Python公开课 - 全文检索模块Whoosh详解（3）

前言

在上一章中，我们使用Whoosh对文档进行索引进行了介绍，接下来，我们将阐述如何对已建立索引的文档进行检索。

1 创建Searcher对象

Searcher对象来源于Index类，我们可以非常方便的使用

with ix.searcher() as searcher:
    ...

我们可以通过lexicon(fieldname)方法，来获取对应field的词典列表

import whoosh.index as index
from whoosh.fields import *
schema = Schema(title=TEXT(stored=True), path=ID(stored=True), content=TEXT)

ix = index.create_in("indexdir", schema)

writer = ix.writer()
writer.add_document(title=u"First document", path=u"/a", content=u"This is the first document we've added!")
writer.add_document(title=u"Second document", path=u"/b", content=u"The second one is even more interesting!")
writer.commit()

ix = index.open_dir("indexdir")
with ix.searcher() as searcher:
    print(list(searcher.lexicon("content")))

输出：

[b'added', b'document', b'even', b'first', b'interesting', b'more', b'one', b'second', b've']

当然searcher中最重要的方法自然是search()咯，通过它来对关键词进行检索并匹配的的结果。

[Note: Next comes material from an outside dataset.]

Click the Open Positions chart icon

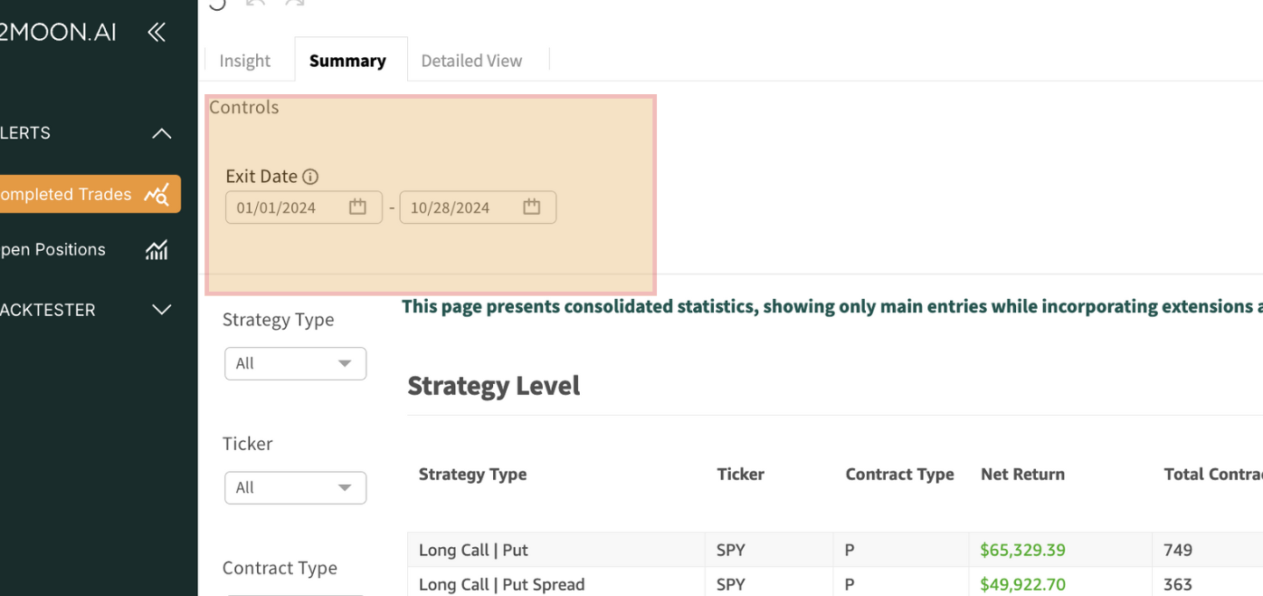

from whoosh.qparser import QueryParser

qp = QueryParser("content", schema=schema)
q = qp.parse(u"hello world")

with ix.searcher() as s:
    # 每页20个，返回第5页
    results = s.search_page(q, 5, pagelen=20)

2 关于排序

Whoosh默认的是以BM25F算法进行排序，当然，你也可以指定排序算法，例如使用TF/IDF

from whoosh import scoring

with myindex.searcher(weighting=scoring.TF_IDF()) as s:
    ...

3 关键字高亮显示

可以使用highlights()方法，来使关键字高亮显示

from whoosh.qparser import QueryParser

qp = QueryParser("title", schema=schema)
q = qp.parse(u"second")

with ix.searcher() as s:
    # 每页20个，返回第1页
    results = s.search_page(q, 1, pagelen=20)
    for hit in results:
        print(hit.highlights("title"))

输出：

<b class="match term0">Second</b> document

4 相关关键字扩展

可以使用highlights()方法，来使关键字高亮显示more_like_this()方法扩展查询关键词

with ix.searcher() as s:
    # 每页20个，返回第1页
    results = s.search_page(q, 1, pagelen=20)
    for hit in results:
        more_results = hit.more_like_this("title")
        print(more_results)

5 查询多个字段

例如你想查询的关键字可能存在title中，也可能存在content中，那么这种情况，你需要使用MultifieldParser来处理

from whoosh.qparser import MultifieldParser

mparser = MultifieldParser(["title", "content"], schema=myschema)